## START

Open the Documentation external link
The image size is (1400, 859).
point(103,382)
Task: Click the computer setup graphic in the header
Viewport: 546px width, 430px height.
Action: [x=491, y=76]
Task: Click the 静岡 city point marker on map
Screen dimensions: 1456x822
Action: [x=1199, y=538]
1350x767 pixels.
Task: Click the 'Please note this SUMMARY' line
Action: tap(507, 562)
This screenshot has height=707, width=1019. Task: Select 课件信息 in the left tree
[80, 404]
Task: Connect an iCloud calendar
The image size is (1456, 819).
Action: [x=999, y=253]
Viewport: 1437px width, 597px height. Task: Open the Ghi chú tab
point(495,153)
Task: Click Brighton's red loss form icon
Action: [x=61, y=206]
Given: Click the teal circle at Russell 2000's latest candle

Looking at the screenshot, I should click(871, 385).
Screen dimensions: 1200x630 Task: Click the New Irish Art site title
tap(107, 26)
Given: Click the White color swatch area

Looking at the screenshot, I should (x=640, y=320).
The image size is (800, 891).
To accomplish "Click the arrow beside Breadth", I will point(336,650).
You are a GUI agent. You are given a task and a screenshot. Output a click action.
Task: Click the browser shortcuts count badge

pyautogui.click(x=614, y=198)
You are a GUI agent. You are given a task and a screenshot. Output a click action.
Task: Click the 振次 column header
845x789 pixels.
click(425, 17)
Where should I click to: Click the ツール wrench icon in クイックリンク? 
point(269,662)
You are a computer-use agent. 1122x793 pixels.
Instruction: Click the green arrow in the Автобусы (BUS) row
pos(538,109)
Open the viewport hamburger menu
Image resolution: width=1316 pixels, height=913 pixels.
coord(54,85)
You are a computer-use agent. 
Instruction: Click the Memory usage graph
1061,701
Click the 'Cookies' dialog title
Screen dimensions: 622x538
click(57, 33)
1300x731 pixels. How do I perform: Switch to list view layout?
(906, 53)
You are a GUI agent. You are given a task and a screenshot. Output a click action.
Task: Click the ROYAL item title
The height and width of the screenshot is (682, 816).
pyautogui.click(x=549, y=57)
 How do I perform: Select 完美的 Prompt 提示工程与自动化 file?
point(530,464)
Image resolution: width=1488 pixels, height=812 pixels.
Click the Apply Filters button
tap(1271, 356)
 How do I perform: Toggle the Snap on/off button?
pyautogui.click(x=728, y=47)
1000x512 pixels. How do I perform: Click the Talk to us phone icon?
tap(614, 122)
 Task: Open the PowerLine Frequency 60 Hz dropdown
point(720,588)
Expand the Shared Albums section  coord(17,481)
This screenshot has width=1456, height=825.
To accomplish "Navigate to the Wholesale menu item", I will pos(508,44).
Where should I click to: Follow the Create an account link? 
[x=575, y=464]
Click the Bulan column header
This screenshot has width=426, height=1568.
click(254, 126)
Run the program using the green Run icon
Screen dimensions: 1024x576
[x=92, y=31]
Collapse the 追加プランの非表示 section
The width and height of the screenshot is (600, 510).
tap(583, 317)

## END

GIVEN REQUEST -
Update the lines of the material starting with the one containing "Task: Click the 静岡 city point marker on map" and going through the one containing "Looking at the screenshot, I should (x=640, y=320).", replacing "Screen dimensions" with "Display size" and leaving everything else unchanged.

ANSWER TO THE EXERCISE -
Task: Click the 静岡 city point marker on map
Display size: 1456x822
Action: [x=1199, y=538]
1350x767 pixels.
Task: Click the 'Please note this SUMMARY' line
Action: tap(507, 562)
This screenshot has height=707, width=1019. Task: Select 课件信息 in the left tree
[80, 404]
Task: Connect an iCloud calendar
The image size is (1456, 819).
Action: [x=999, y=253]
Viewport: 1437px width, 597px height. Task: Open the Ghi chú tab
point(495,153)
Task: Click Brighton's red loss form icon
Action: [x=61, y=206]
Given: Click the teal circle at Russell 2000's latest candle

Looking at the screenshot, I should click(871, 385).
Display size: 1200x630 Task: Click the New Irish Art site title
tap(107, 26)
Given: Click the White color swatch area

Looking at the screenshot, I should (x=640, y=320).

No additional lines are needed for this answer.